Low iron is more common in pregnant women, women on their period, vegans, and those who eat a lot of salad.
10. Heat and Sickness
A feeling of fatigue could result from spending too much time in a hot or humid environment. You can also feel headaches, dizziness, tiredness, and sleepy when you’re sick. Healthy eating will give you vital nutrients and energy to keep you refreshed. Drink enough water to stay hydrated.
Regular exercise will keep you calm and stress-free. It will make you feel energetic and fresh all day and help you avoid feeling tired or depleted of energy.
11. Adrenal fatigue
The adrenal glands above your kidneys release adrenaline and cortisol stress hormones.
No matter the event’s minor, hormones can remain elevated for up to seven hours before returning to normal.

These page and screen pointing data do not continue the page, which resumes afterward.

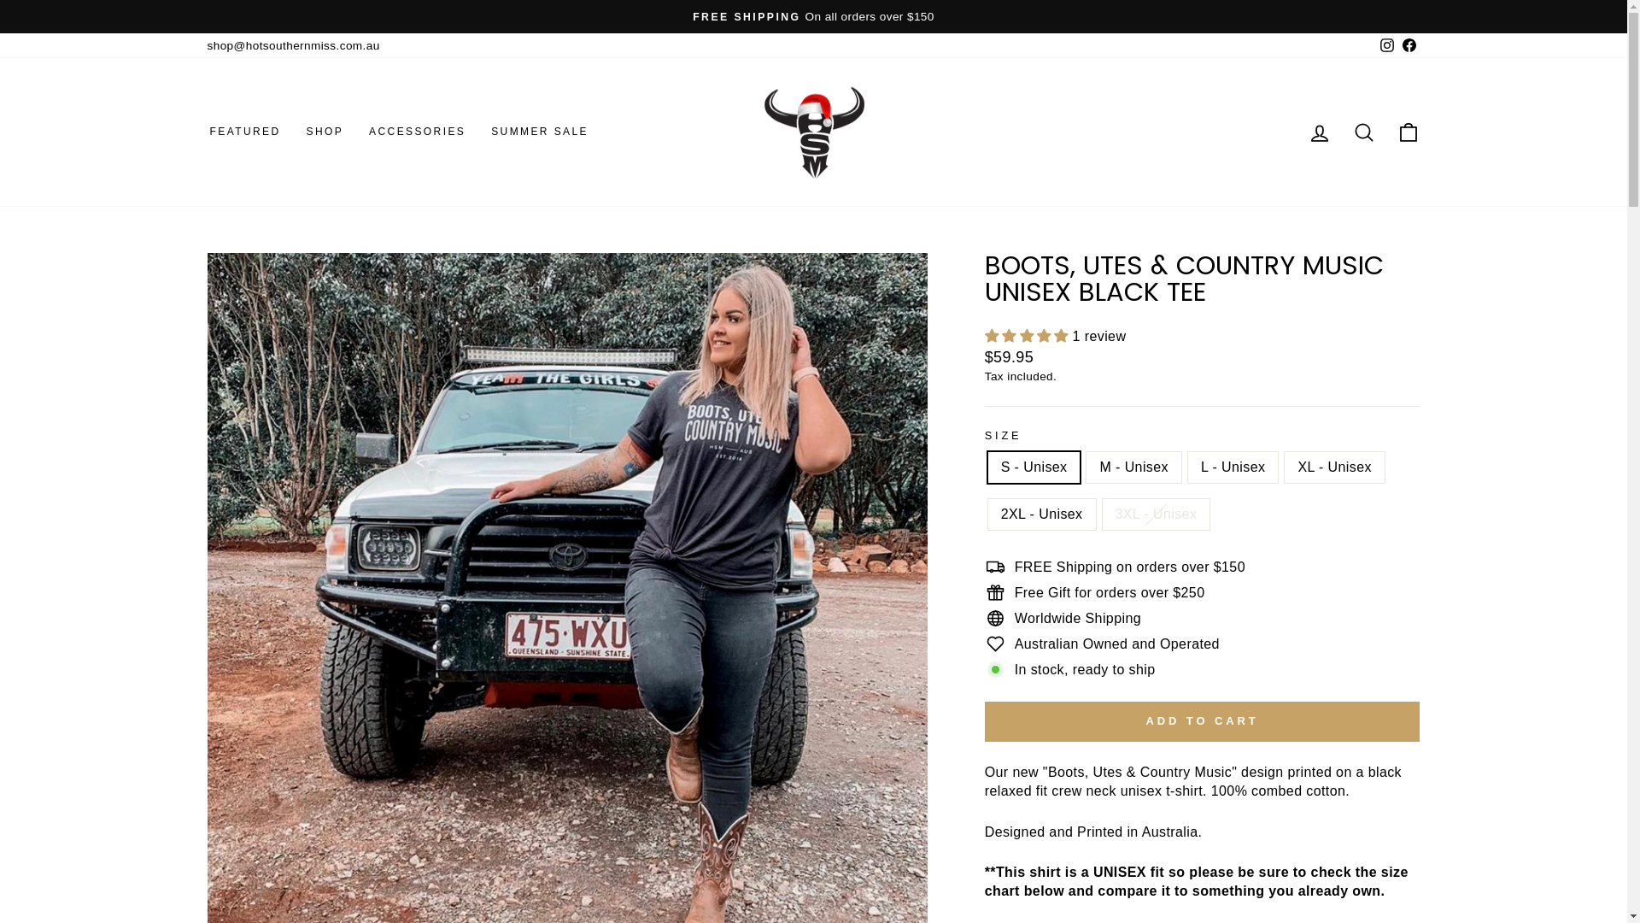 This screenshot has height=923, width=1640. Describe the element at coordinates (1409, 44) in the screenshot. I see `'Facebook'` at that location.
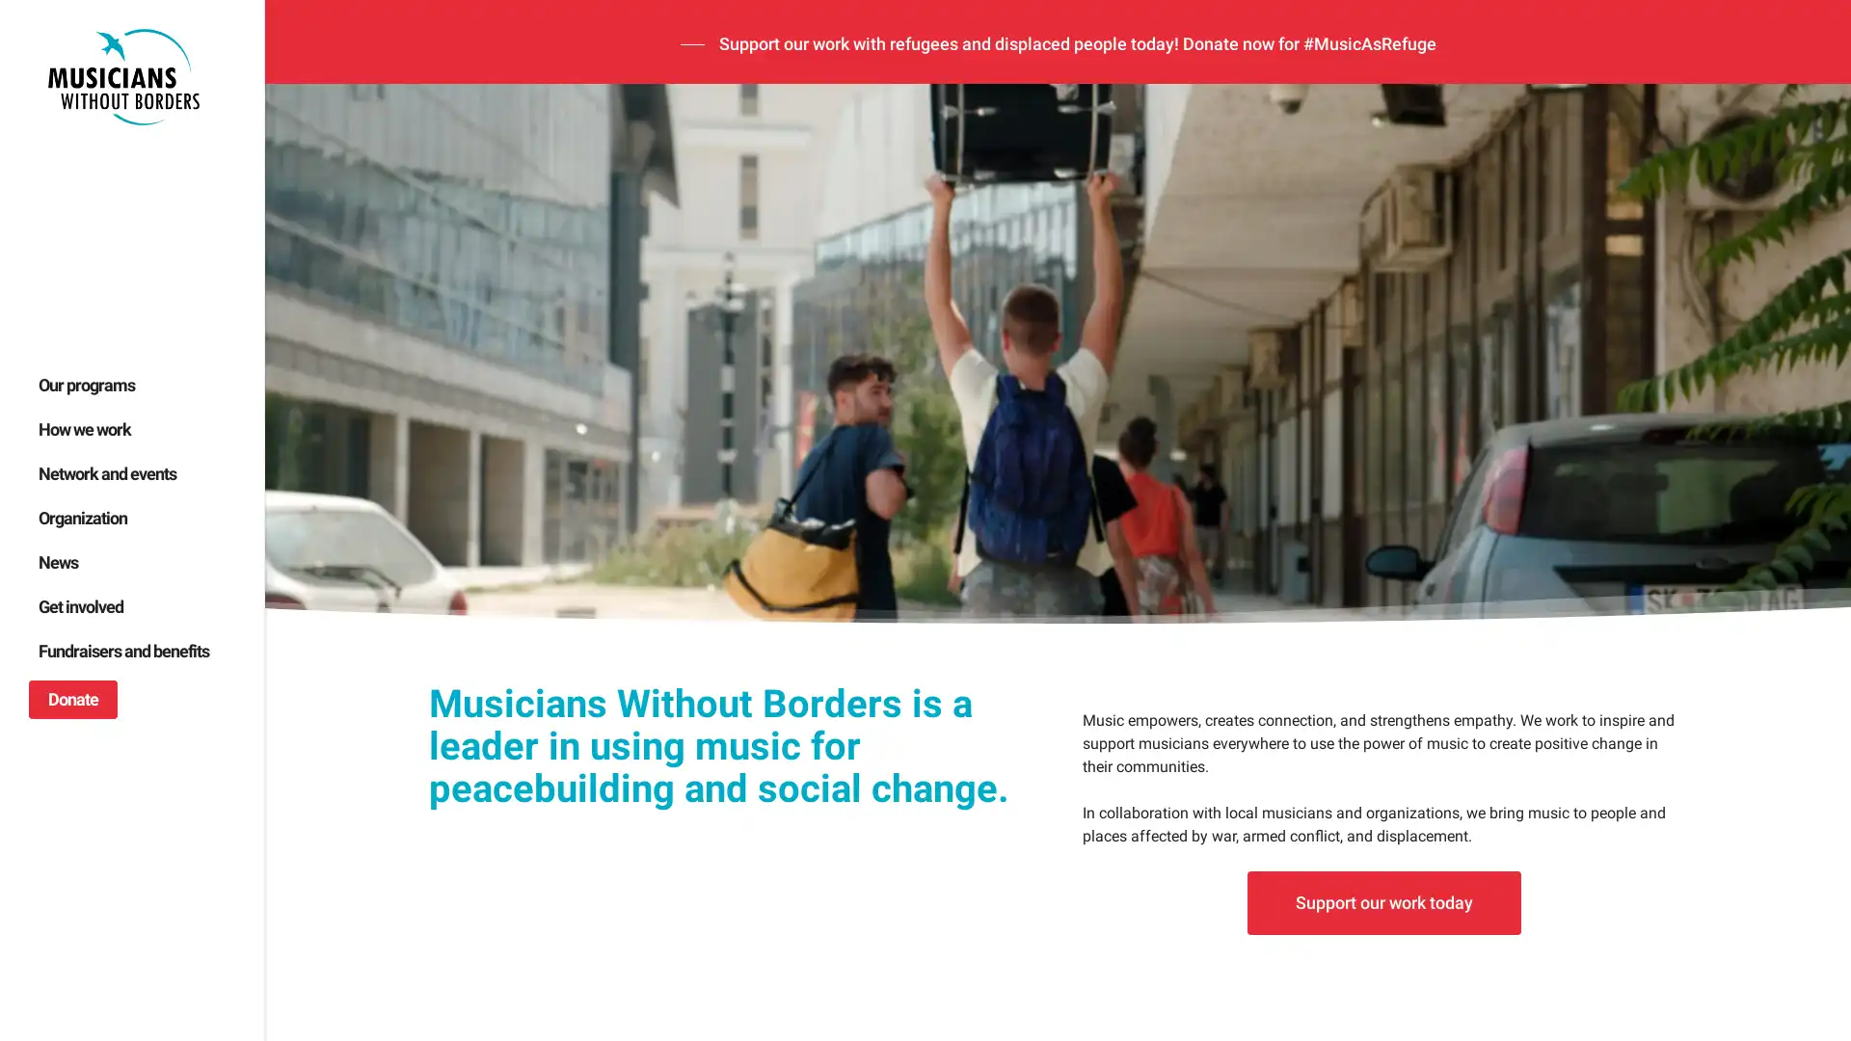 This screenshot has height=1041, width=1851. Describe the element at coordinates (1743, 764) in the screenshot. I see `enter full screen` at that location.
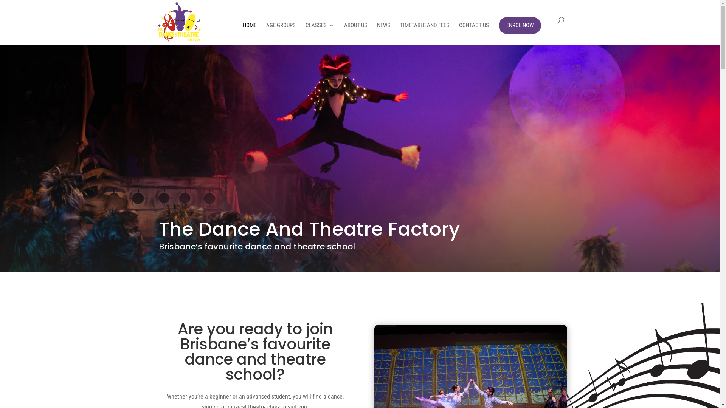 The image size is (726, 408). What do you see at coordinates (473, 33) in the screenshot?
I see `'CONTACT US'` at bounding box center [473, 33].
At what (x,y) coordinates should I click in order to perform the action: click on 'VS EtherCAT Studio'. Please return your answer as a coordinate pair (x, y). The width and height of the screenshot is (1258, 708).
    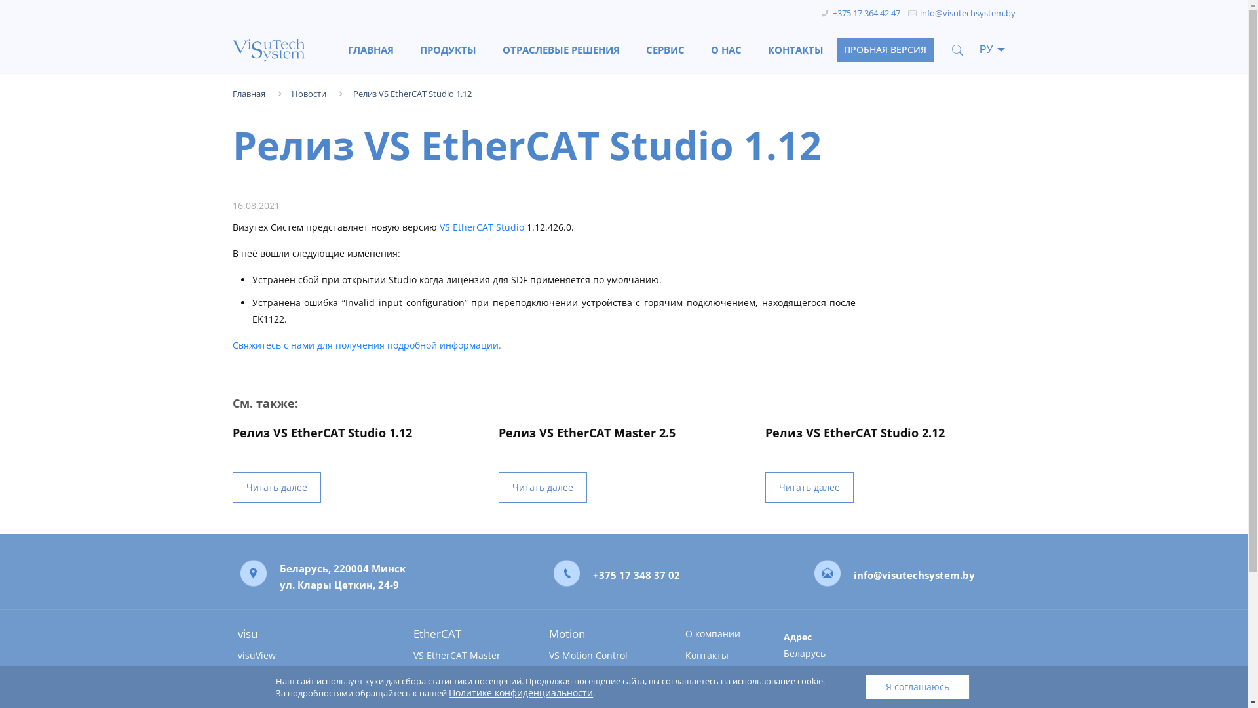
    Looking at the image, I should click on (440, 226).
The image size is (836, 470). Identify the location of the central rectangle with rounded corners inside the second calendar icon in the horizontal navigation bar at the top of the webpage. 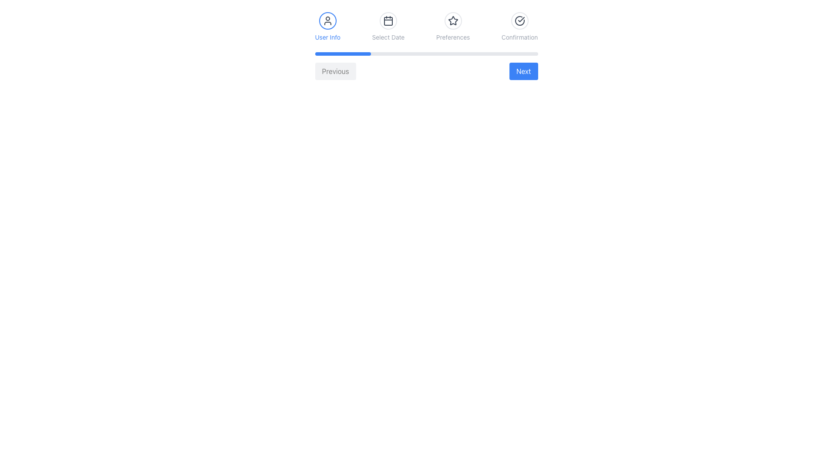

Hall stated that we are in a constant state of high-stress hormones. The adrenals cannot keep up and eventually collapse, leading to adrenal fatigue.
Although diet, exercise, and supplementation may be helpful, you must find to manage stress.
A recent Drexel University study found that exercising, yoga, meditation, and creating art can dramatically reduce cortisol levels. Kitley stated, “Often we don’t stop until our bodies are so tired, and that’s when we need a recharge.”
12. Potassium deficiency
Potassium is a mineral that helps your cells function properly. It strengthens your muscles and prevents muscle mass loss.
It is important to consume various fruits and vegetables to get enough potassium. Bananas, carrots, spinach, avocado, and avocado are all good sources of potassium.